Extracted records ::
--
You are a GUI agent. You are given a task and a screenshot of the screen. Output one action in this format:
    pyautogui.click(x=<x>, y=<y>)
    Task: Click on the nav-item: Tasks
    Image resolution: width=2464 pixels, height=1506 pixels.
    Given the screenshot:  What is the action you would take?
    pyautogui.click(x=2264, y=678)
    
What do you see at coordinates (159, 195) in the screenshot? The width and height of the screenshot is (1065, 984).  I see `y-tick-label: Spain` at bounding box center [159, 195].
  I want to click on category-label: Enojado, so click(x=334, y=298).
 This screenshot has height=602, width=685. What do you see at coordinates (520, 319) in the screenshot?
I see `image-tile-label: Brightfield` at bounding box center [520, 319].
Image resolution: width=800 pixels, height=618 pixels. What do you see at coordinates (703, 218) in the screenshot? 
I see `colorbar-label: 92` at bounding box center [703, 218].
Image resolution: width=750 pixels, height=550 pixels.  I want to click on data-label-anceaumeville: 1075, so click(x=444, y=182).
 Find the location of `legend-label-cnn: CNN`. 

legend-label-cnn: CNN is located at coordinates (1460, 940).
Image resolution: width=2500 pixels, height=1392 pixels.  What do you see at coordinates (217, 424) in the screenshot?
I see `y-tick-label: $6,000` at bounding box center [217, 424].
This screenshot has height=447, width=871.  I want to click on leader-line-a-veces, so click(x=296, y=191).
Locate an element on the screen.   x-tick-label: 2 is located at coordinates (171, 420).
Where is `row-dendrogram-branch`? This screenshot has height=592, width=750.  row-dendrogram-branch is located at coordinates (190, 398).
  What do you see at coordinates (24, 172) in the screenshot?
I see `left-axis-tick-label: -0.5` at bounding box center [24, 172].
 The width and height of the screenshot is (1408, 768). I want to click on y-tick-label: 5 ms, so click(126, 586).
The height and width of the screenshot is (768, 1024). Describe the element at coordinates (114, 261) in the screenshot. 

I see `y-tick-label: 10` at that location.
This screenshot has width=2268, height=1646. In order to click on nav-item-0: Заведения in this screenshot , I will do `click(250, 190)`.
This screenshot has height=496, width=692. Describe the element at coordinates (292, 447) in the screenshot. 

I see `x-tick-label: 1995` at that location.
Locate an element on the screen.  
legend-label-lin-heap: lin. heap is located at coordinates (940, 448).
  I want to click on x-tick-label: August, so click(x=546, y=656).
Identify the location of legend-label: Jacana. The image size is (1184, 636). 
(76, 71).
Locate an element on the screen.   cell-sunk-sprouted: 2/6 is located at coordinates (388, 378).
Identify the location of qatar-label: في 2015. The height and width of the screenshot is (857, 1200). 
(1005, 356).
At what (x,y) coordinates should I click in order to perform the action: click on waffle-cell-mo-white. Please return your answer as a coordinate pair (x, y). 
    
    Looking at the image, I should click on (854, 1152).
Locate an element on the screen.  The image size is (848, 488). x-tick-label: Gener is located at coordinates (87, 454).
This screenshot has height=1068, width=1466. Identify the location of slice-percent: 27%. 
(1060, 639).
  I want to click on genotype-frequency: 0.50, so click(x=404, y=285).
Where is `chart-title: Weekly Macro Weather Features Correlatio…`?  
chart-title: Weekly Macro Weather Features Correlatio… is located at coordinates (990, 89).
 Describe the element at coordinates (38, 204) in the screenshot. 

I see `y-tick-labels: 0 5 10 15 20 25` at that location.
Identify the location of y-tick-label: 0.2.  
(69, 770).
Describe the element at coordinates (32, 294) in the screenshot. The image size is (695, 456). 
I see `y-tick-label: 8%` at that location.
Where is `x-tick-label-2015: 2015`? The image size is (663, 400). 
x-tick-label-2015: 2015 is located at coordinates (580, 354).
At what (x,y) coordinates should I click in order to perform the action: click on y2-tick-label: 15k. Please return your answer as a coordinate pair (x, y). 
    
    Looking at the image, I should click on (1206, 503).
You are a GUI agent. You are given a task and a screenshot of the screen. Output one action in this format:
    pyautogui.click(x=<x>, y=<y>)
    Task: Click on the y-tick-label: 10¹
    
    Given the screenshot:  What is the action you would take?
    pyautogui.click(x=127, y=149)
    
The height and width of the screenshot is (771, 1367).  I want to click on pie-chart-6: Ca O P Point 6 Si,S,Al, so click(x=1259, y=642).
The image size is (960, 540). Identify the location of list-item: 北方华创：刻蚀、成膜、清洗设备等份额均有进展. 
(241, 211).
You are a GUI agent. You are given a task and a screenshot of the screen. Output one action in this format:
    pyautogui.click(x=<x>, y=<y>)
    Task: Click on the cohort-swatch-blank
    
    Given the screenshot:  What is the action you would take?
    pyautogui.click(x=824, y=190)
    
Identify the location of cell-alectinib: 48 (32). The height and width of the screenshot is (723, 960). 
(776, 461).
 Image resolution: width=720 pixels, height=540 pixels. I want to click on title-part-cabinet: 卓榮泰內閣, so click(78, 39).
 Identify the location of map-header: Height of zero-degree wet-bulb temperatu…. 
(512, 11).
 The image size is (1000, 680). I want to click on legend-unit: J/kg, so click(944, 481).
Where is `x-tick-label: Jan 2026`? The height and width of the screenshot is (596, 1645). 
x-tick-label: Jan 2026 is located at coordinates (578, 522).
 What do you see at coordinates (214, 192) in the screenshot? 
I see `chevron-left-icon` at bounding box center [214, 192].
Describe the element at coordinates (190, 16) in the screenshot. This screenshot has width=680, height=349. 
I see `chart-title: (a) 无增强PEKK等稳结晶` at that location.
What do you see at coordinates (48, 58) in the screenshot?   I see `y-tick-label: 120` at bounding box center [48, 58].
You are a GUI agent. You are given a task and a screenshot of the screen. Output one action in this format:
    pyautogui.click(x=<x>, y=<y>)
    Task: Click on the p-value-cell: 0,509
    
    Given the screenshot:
--
Directions for this task ::
Copy the entire listing above word for word, from its first line through its last.

Result of the task ::
You are a GUI agent. You are given a task and a screenshot of the screen. Output one action in this format:
    pyautogui.click(x=<x>, y=<y>)
    Task: Click on the nav-item: Tasks
    Image resolution: width=2464 pixels, height=1506 pixels.
    Given the screenshot:  What is the action you would take?
    pyautogui.click(x=2264, y=678)
    
What do you see at coordinates (159, 195) in the screenshot? The width and height of the screenshot is (1065, 984).  I see `y-tick-label: Spain` at bounding box center [159, 195].
  I want to click on category-label: Enojado, so click(x=334, y=298).
 This screenshot has height=602, width=685. What do you see at coordinates (520, 319) in the screenshot?
I see `image-tile-label: Brightfield` at bounding box center [520, 319].
Image resolution: width=800 pixels, height=618 pixels. What do you see at coordinates (703, 218) in the screenshot? 
I see `colorbar-label: 92` at bounding box center [703, 218].
Image resolution: width=750 pixels, height=550 pixels.  I want to click on data-label-anceaumeville: 1075, so click(x=444, y=182).
 Find the location of `legend-label-cnn: CNN`. 

legend-label-cnn: CNN is located at coordinates (1460, 940).
Image resolution: width=2500 pixels, height=1392 pixels.  What do you see at coordinates (217, 424) in the screenshot?
I see `y-tick-label: $6,000` at bounding box center [217, 424].
This screenshot has height=447, width=871.  I want to click on leader-line-a-veces, so click(x=296, y=191).
Locate an element on the screen.   x-tick-label: 2 is located at coordinates (171, 420).
Where is `row-dendrogram-branch`? This screenshot has height=592, width=750.  row-dendrogram-branch is located at coordinates (190, 398).
  What do you see at coordinates (24, 172) in the screenshot?
I see `left-axis-tick-label: -0.5` at bounding box center [24, 172].
 The width and height of the screenshot is (1408, 768). I want to click on y-tick-label: 5 ms, so click(126, 586).
The height and width of the screenshot is (768, 1024). Describe the element at coordinates (114, 261) in the screenshot. 

I see `y-tick-label: 10` at that location.
This screenshot has width=2268, height=1646. In order to click on nav-item-0: Заведения in this screenshot , I will do `click(250, 190)`.
This screenshot has height=496, width=692. Describe the element at coordinates (292, 447) in the screenshot. 

I see `x-tick-label: 1995` at that location.
Locate an element on the screen.  
legend-label-lin-heap: lin. heap is located at coordinates (940, 448).
  I want to click on x-tick-label: August, so click(x=546, y=656).
Identify the location of legend-label: Jacana. The image size is (1184, 636). 
(76, 71).
Locate an element on the screen.   cell-sunk-sprouted: 2/6 is located at coordinates (388, 378).
Identify the location of qatar-label: في 2015. The height and width of the screenshot is (857, 1200). 
(1005, 356).
At what (x,y) coordinates should I click in order to perform the action: click on waffle-cell-mo-white. Please return your answer as a coordinate pair (x, y). 
    
    Looking at the image, I should click on (854, 1152).
Locate an element on the screen.  The image size is (848, 488). x-tick-label: Gener is located at coordinates (87, 454).
This screenshot has height=1068, width=1466. Identify the location of slice-percent: 27%. 
(1060, 639).
  I want to click on genotype-frequency: 0.50, so click(x=404, y=285).
Where is `chart-title: Weekly Macro Weather Features Correlatio…`?  
chart-title: Weekly Macro Weather Features Correlatio… is located at coordinates (990, 89).
 Describe the element at coordinates (38, 204) in the screenshot. 

I see `y-tick-labels: 0 5 10 15 20 25` at that location.
Identify the location of y-tick-label: 0.2.  
(69, 770).
Describe the element at coordinates (32, 294) in the screenshot. The image size is (695, 456). 
I see `y-tick-label: 8%` at that location.
Where is `x-tick-label-2015: 2015`? The image size is (663, 400). 
x-tick-label-2015: 2015 is located at coordinates (580, 354).
At what (x,y) coordinates should I click in order to perform the action: click on y2-tick-label: 15k. Please return your answer as a coordinate pair (x, y). 
    
    Looking at the image, I should click on (1206, 503).
You are a GUI agent. You are given a task and a screenshot of the screen. Output one action in this format:
    pyautogui.click(x=<x>, y=<y>)
    Task: Click on the y-tick-label: 10¹
    
    Given the screenshot:  What is the action you would take?
    pyautogui.click(x=127, y=149)
    
The height and width of the screenshot is (771, 1367).  I want to click on pie-chart-6: Ca O P Point 6 Si,S,Al, so click(x=1259, y=642).
The image size is (960, 540). Identify the location of list-item: 北方华创：刻蚀、成膜、清洗设备等份额均有进展. 
(241, 211).
You are a GUI agent. You are given a task and a screenshot of the screen. Output one action in this format:
    pyautogui.click(x=<x>, y=<y>)
    Task: Click on the cohort-swatch-blank
    
    Given the screenshot:  What is the action you would take?
    pyautogui.click(x=824, y=190)
    
Identify the location of cell-alectinib: 48 (32). The height and width of the screenshot is (723, 960). 
(776, 461).
 Image resolution: width=720 pixels, height=540 pixels. I want to click on title-part-cabinet: 卓榮泰內閣, so click(78, 39).
 Identify the location of map-header: Height of zero-degree wet-bulb temperatu…. 
(512, 11).
 The image size is (1000, 680). I want to click on legend-unit: J/kg, so click(944, 481).
Where is `x-tick-label: Jan 2026`? The height and width of the screenshot is (596, 1645). 
x-tick-label: Jan 2026 is located at coordinates (578, 522).
 What do you see at coordinates (214, 192) in the screenshot? 
I see `chevron-left-icon` at bounding box center [214, 192].
Describe the element at coordinates (190, 16) in the screenshot. This screenshot has width=680, height=349. 
I see `chart-title: (a) 无增强PEKK等稳结晶` at that location.
What do you see at coordinates (48, 58) in the screenshot?   I see `y-tick-label: 120` at bounding box center [48, 58].
You are a GUI agent. You are given a task and a screenshot of the screen. Output one action in this format:
    pyautogui.click(x=<x>, y=<y>)
    Task: Click on the p-value-cell: 0,509
    
    Given the screenshot:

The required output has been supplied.